Immunofluorescence Staining
Organoids were collected and fixed in 4% paraformaldehyde for 15 minutes on ice. After being washed in PBS, organoids were equilibrated sequentially in 10%, 20%, and 30% sucrose, and embedded in gelatin by freezing in liquid nitrogen. The frozen organoids were cut into 20μm coronal sections on a Cryostat (Leica CM1950).

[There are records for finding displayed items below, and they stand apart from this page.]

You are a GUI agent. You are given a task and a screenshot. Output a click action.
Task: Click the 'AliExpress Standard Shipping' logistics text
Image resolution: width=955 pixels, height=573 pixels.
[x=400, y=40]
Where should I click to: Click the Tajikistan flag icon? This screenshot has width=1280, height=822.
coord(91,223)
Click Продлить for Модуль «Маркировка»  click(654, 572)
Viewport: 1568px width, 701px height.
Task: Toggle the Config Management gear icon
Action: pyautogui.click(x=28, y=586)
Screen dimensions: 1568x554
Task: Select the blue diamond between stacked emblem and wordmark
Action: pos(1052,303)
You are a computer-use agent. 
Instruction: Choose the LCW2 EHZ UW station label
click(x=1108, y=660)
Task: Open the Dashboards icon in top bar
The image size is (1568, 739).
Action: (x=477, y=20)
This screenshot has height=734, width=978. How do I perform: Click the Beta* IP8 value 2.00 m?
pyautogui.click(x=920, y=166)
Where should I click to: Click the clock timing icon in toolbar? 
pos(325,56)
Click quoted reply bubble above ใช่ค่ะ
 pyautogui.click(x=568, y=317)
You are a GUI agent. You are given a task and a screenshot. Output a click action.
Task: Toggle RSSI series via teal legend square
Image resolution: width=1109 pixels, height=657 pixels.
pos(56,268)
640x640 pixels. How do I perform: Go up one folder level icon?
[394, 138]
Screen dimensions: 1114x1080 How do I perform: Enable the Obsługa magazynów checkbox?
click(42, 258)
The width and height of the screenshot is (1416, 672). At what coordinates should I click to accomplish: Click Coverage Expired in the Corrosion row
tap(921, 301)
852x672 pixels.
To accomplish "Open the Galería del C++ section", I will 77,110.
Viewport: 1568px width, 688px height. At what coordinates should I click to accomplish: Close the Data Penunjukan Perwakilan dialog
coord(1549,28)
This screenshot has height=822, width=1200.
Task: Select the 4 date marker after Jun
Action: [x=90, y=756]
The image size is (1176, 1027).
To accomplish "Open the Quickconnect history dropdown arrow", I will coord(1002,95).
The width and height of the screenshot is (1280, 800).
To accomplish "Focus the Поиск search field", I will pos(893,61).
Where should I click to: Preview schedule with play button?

Immunofluorescence staining was performed according to a standard protocol. The organoid sections were rinsed in PBS for three times and blocked for 1 hour at room temperature in PBS containing 5% bovine serum albumin (BSA) and 0.3% Triton X-100, and followed by incubation with primary antibodies overnight at 4°C in a humidified chamber. Afterwards, the sections were rinsed three times in PBS followed by incubation with second antibodies at room temperature for 1 hour. Nucleus were counterstained with DAPI (1μg/mL, ThermoFisher, #D3571). The primary antibodies used included rabbit anti-Sox2 (#ab92494, 1:100; Abcam Inc), mouse anti-Sox2(#sc-365823, 1:100; Santa Cruz Technology), mouse anti- Ki67 (#550609, 1:100; BD Biosciences), rabbit anti-P63 (#ab63881, 1:200; Abcam Inc), goat anti-CD54 (#BAF796, 1:500; R&D), rabbit anti-Vimentin (#ab45939, 1:100; Abcam Inc), rabbit anti-E-cadherin (#ab40772, 1:500; Abcam Inc), goat anti- E-cadherin (#AF748, 1:100; R&D), mouse anti-EGFR (#sc-120, 1:200; Santa Cruz Biotechnology), mouse anti-CK34βE12 (#m0630, 1:100; DAKO),rabbit anti-cleaved Caspase-3 (#9664, 1:100; Cell Signaling Technology). All secondary antibodies were purchased from ThermoFisher and diluted as 1:300, including Alexa Fluor 488 donkey anti-mouse (#A21202), donkey anti-goat (#A11055), donkey anti-rabbit (#A21206), Alexa Fluor 568 donkey anti-rabbit (#A10042), Alexa Fluor 594 donkey anti-rabbit (#A21207), donkey anti-goat (#A11058), Alexa Fluor 633 donkey anti-goat (#A21082) and Alexa Fluor 647 donkey anti-rabbit (#A31573). Fluorescent images were captured using Leica TCS SP8 with LAS AF Lite software.
Statistical analysis
Organoids size was measured by SPOT software. Measurement was carried out by someone who blinded to the experimental conditions design to eliminate bias. Data were presented as mean ± SEM from at least three independent experiments. The statistical difference was determined by unpaired t test using Graphpad Prism software and the p value less than 0.05 was considered as significant difference.